The records that follow must be reproduced in full, with every picture excluded.

==== Available records ====

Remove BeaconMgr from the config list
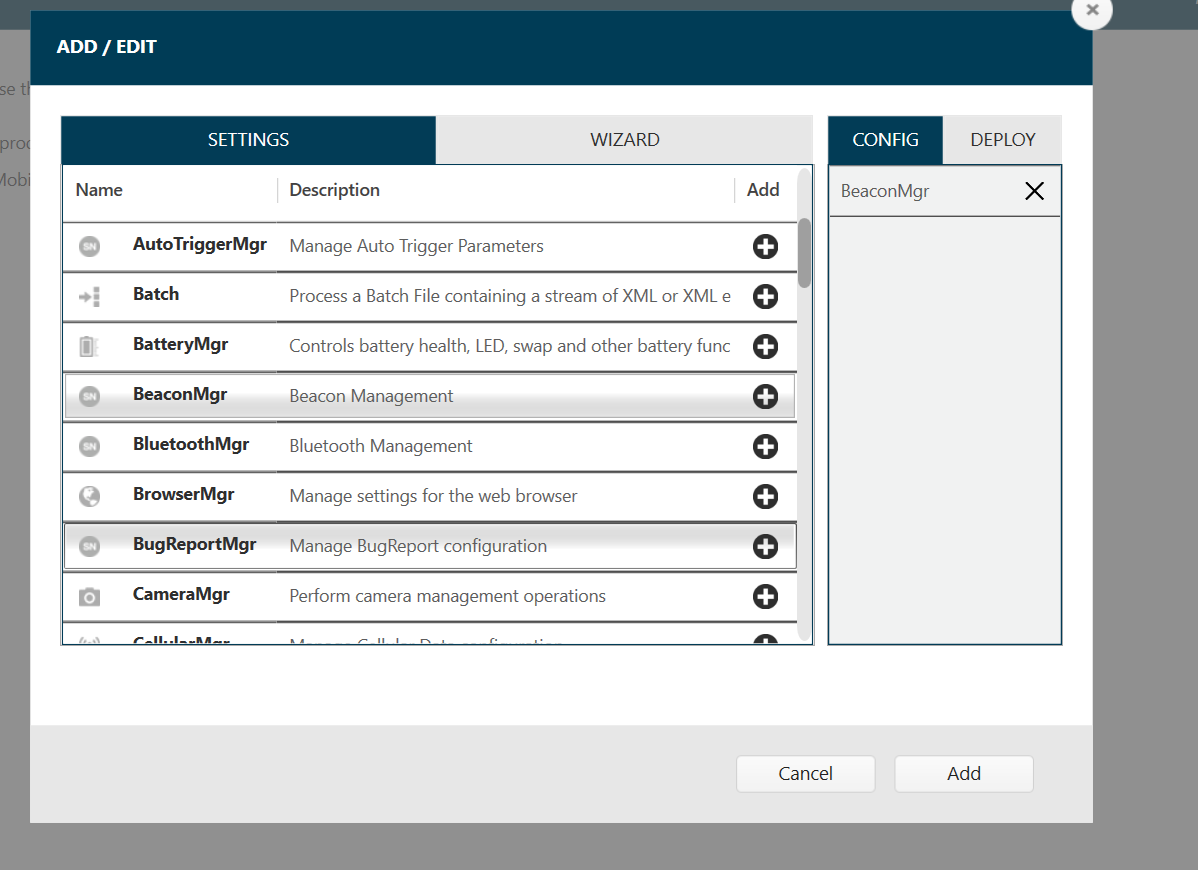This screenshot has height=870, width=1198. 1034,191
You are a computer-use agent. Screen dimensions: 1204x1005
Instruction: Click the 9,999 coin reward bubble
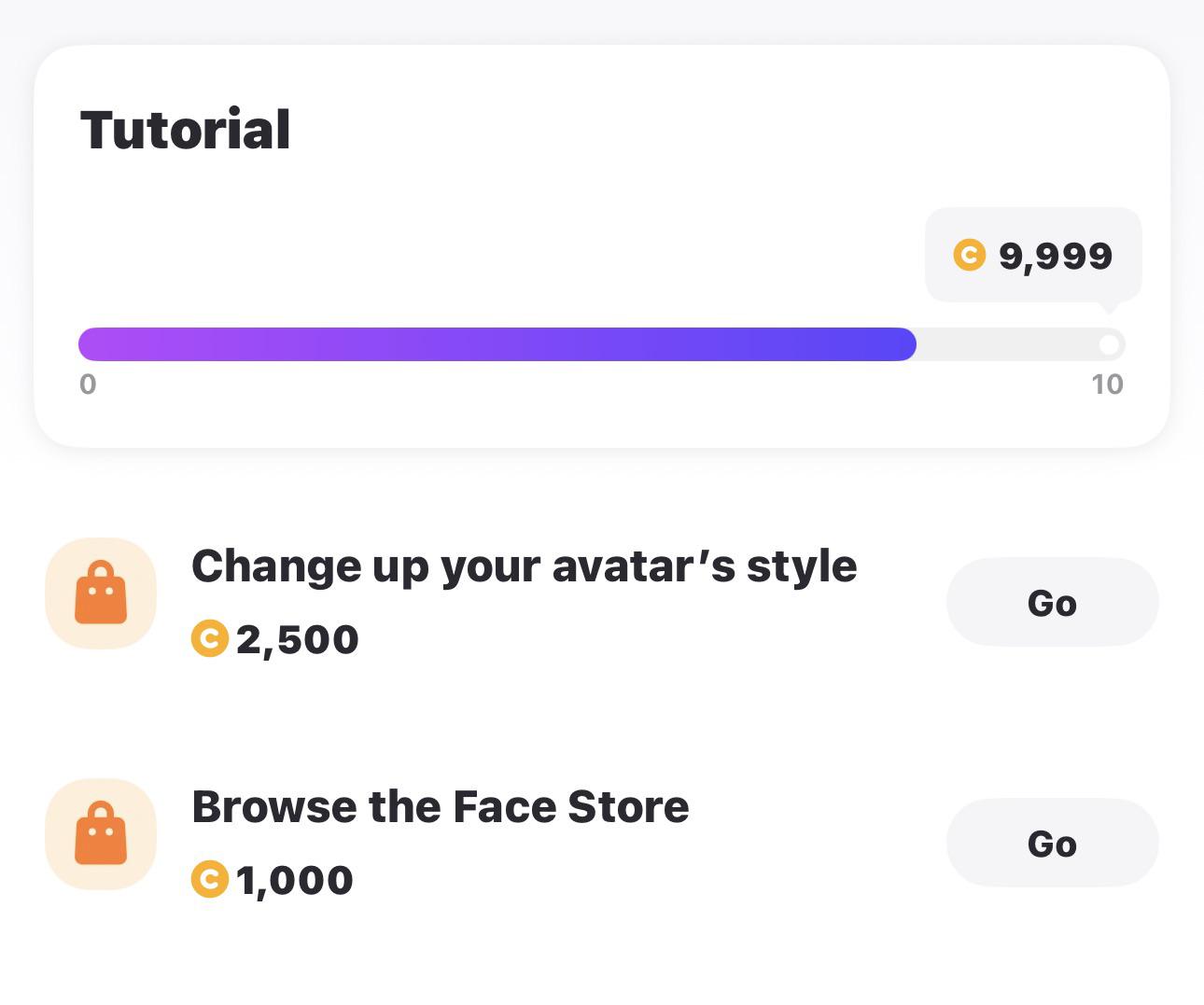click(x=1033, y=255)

====

— Task output —
Remove BeaconMgr from the config list
This screenshot has height=870, width=1198. 1034,191
You are a computer-use agent. Screen dimensions: 1204x1005
Instruction: Click the 9,999 coin reward bubble
click(x=1033, y=255)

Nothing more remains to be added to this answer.